¡El gobernante va desnudo!4 min de lectura

Ismael García Marcelino

Como uno de los mejores cuentistas europeos, Hans Christian Andersen dedicó toda una vida a poner por escrito su pensamiento crítico en una muy amplia colección de cuentos destinados a los niños, pero con profundo contenido político, una excelente dinámica historial y una clara conciencia de la problemática social: En El soldadito de plomo el escritor va más allá de la reflexión en torno a la preferencia de un juguete completo en sus extremidades sobre el de uno minusválido cuando presenta un cuestionamiento social sobre la discriminación y la burla de que suelen ser objeto niños y niñas, ora por su preferencia sexual ora por su aspecto físico. Los ataques abusivos no son, pues, nada nuevo en el mundo ni viejo ni nuevo; lo que eso signifique. En algún momento Andersen insiste con el tema en El patito feo y, más tarde, para quienes lo entienden, en El traje nuevo del emperador no se tienta el alma para hacer visible la torpeza de los gobiernos bobos que se dejan asesorar, so pretexto de asegurar un sitio en el gabinete, por bobos, incluso a costa de verse exhibidos ellos mismos al exhibir a quien se supone que sabría gobernar.

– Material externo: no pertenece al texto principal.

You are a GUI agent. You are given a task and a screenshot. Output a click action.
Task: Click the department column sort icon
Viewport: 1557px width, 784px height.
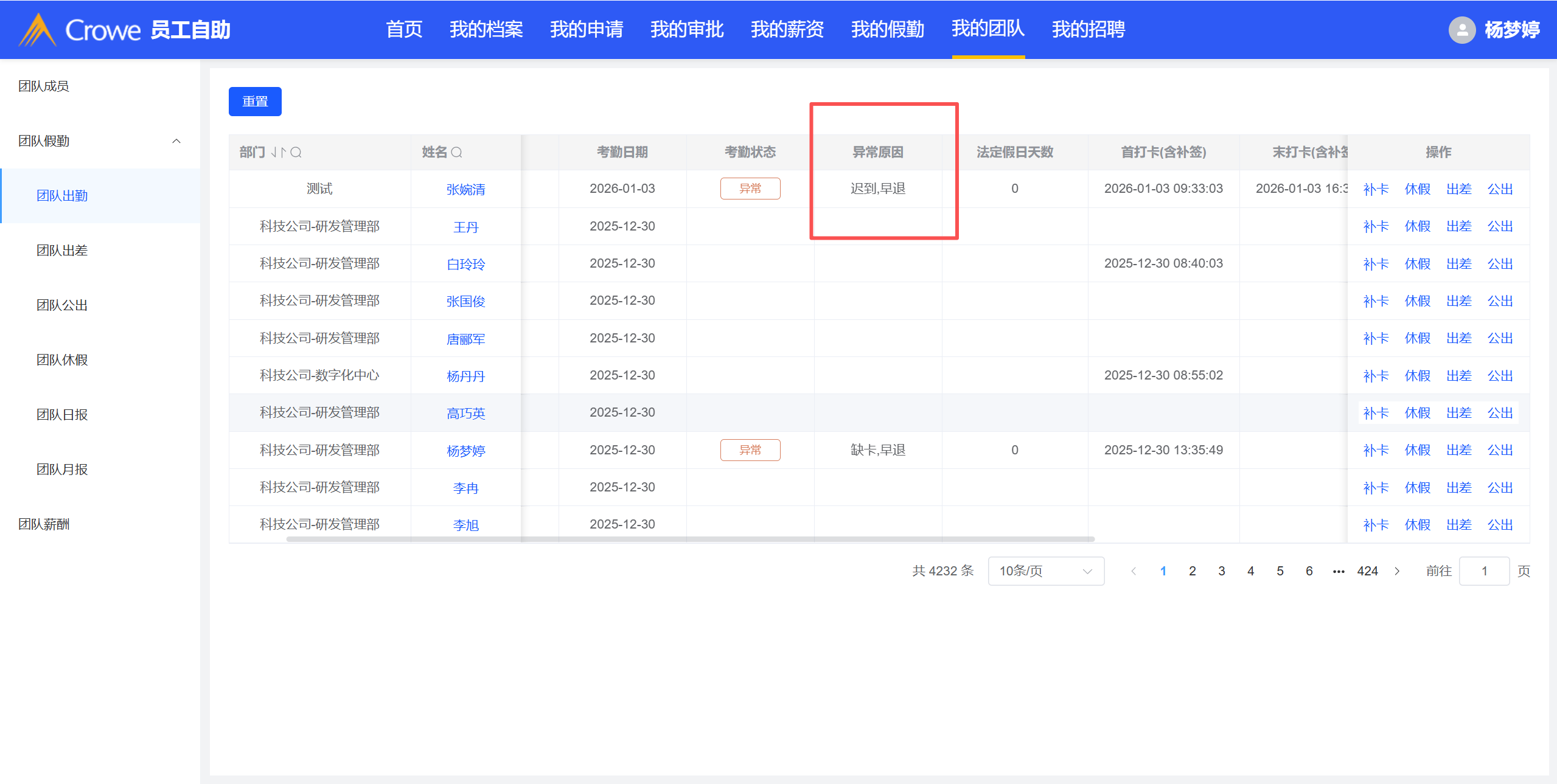pyautogui.click(x=278, y=152)
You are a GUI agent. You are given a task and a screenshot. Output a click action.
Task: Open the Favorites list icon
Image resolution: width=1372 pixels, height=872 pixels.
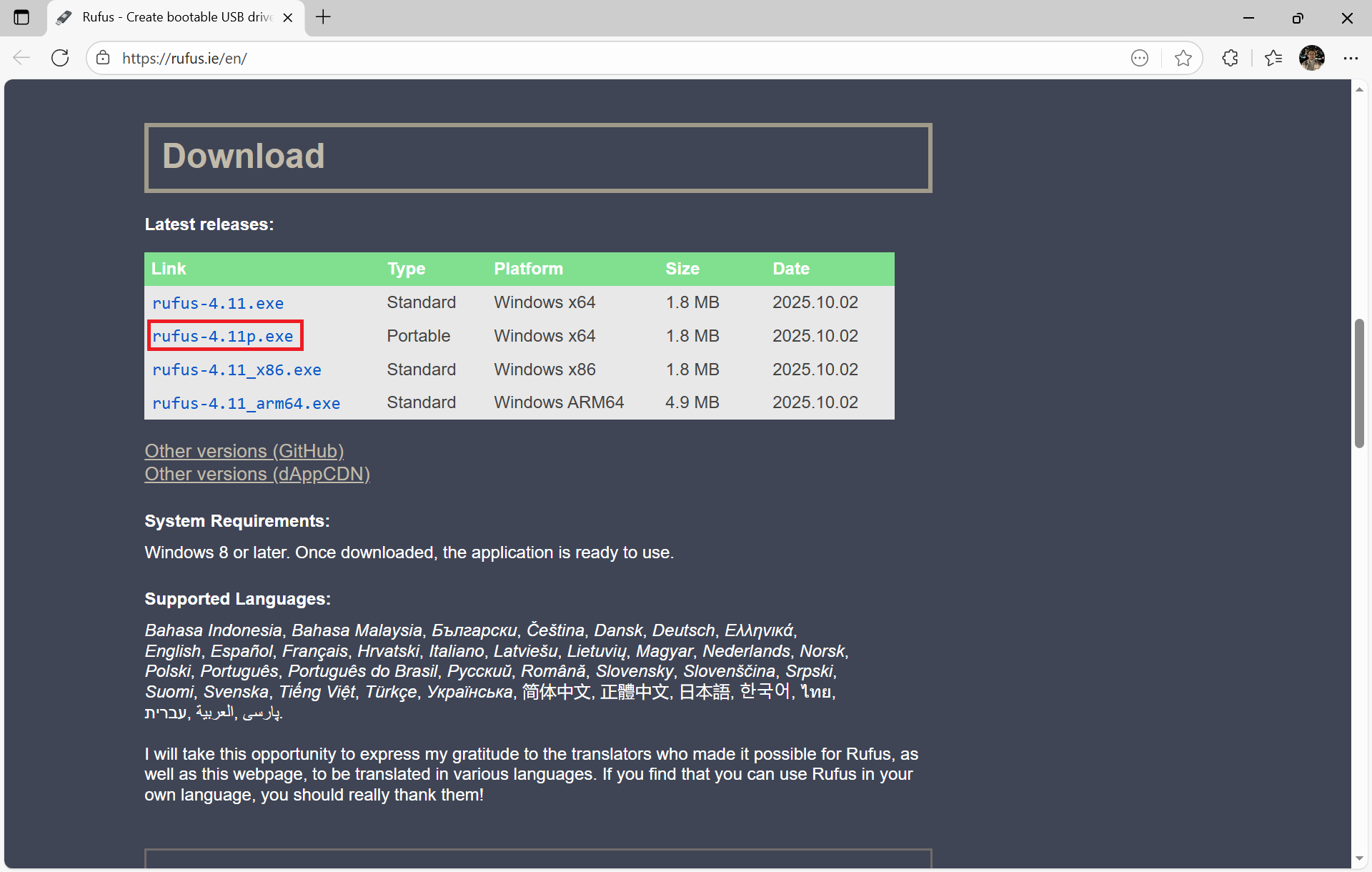pyautogui.click(x=1273, y=58)
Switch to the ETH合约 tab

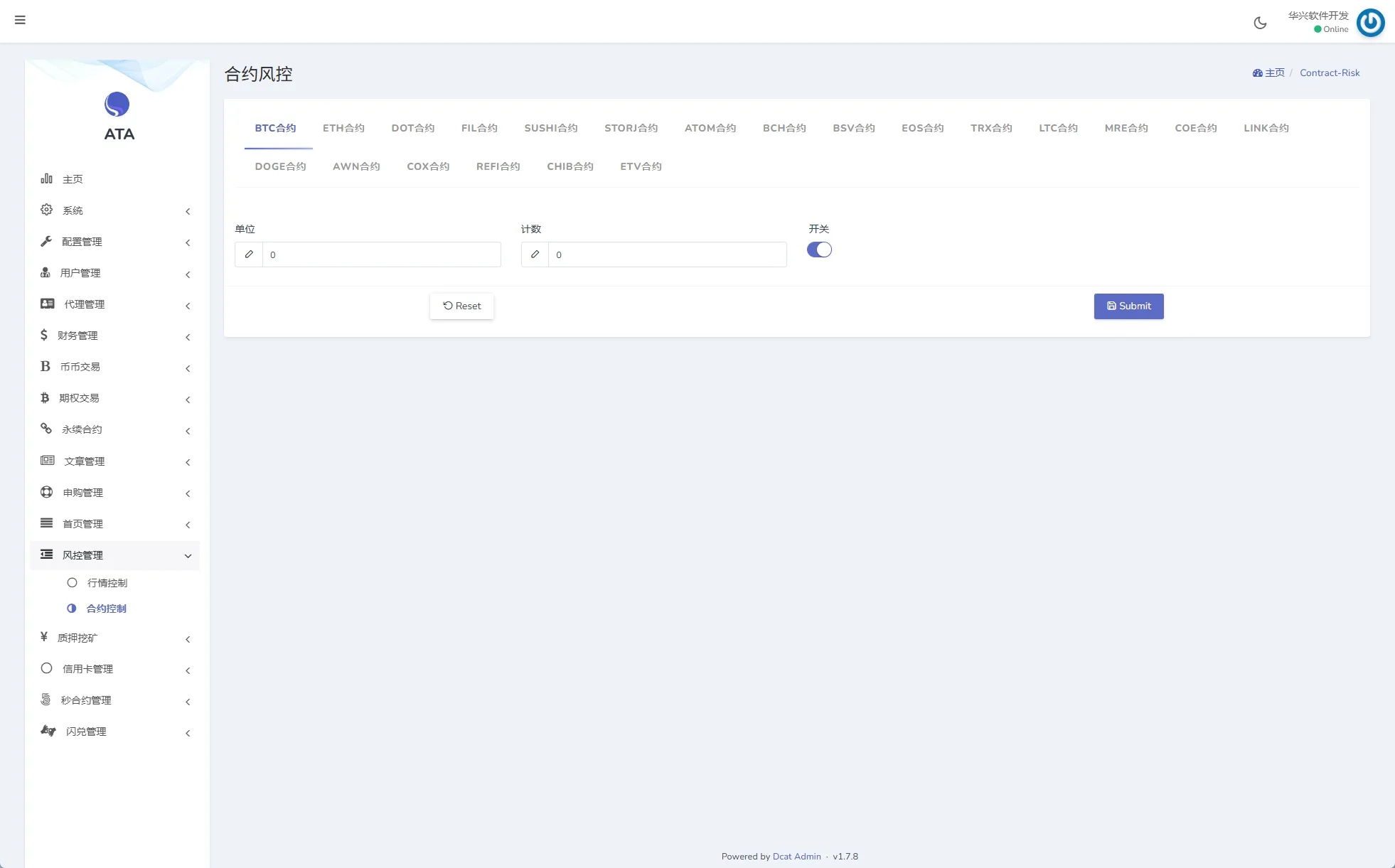[343, 128]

Protagonista de una historia de vida harto difícil y llena de limitaciones y desencantos, que comenzó una generación antes con la marcada pobreza de sus padres, Hans Christian Andersen vivió un segundo fracaso en su relación amorosa con las mujeres y los hombres que amó, sumado todo ello a sus aspiraciones de triunfo como actor, que nunca alcanzó, pero compensado, al final de su vida, con la inmortalidad que su pueblo habría de dispensar al autor de la mayor serie de cuentos que el mundo hubo tomados por muchos años como parte de la tradición oral del pueblo danés y no como los cuentos de autor que son.

Con gran ilusión, más la satisfacción que da la aparición de un libro, ha visto la luz una obra editorial digna de reconocimiento, sobre todo por la labor que representó para la realizadora de tan monumental traducción. Me refiero a los diez cuentos de Hans Christian Andersen que de alguna versión en castellano (no la mejor, por cierto) tradujo al p’urhepecha la joven investigadora, Iris Calderón Téllez, nacida en Azajo (Coeneo), y egresada de la Facultad de Historia.

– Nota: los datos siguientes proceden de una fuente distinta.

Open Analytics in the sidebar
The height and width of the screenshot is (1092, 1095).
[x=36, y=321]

Una selección de cuentos que, con base en criterios personales, de gusto principalmente, y a propuesta expresa de la editora, fueron escogidos para ser puestos en la lengua de Michoacán, la Universidad Michoacana de San Nicolás de Hidalgo más los gobiernos de México y Dinamarca, impulsaron por medio de un programa que les permitió reunir los intereses de diversas instituciones.

Como una reminiscencia de la infancia por haber convivido con los cuentos más conocidos de Andersen, El patito feo, La sirenita, etcétera, y que la propia Iris no sabía que eran de la autoría del escritor decimonónico, nacido en Odense en 1805, se adentró en el trabajo de traducir estos diez cuentos sin mayor experiencia, pues “nunca antes había tenido la inquietud”, hasta que “apareció este proyecto, me invitaron y aquí está el resultado”, detalló la autora de la versión al tarasco de Michoacán.

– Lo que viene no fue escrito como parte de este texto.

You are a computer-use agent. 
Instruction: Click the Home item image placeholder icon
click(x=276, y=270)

El libro incluye El abeto, El sapo, Abuelita, El escarabajo, La niña que pisoteó el pan, Los vecinos, La mariposa, Los cisnes salvajes, La pequeña vendedora de fósforos y Cuentos del sol. De más de 150 páginas, que contiene las versiones al castellano, al danés y al p’urhepecha de los cuentos, esta obra está disponible en las librerías de la Universidad y, dada su calidad editorial, su riqueza literaria y la irrefutable figura de uno de los escritores más emblemáticos de la Europa septentrional del siglo XIX, es una colección de cuentos de lectura verdaderamente recomendable, sobre todo en p’urhepecha y no sólo para los niños.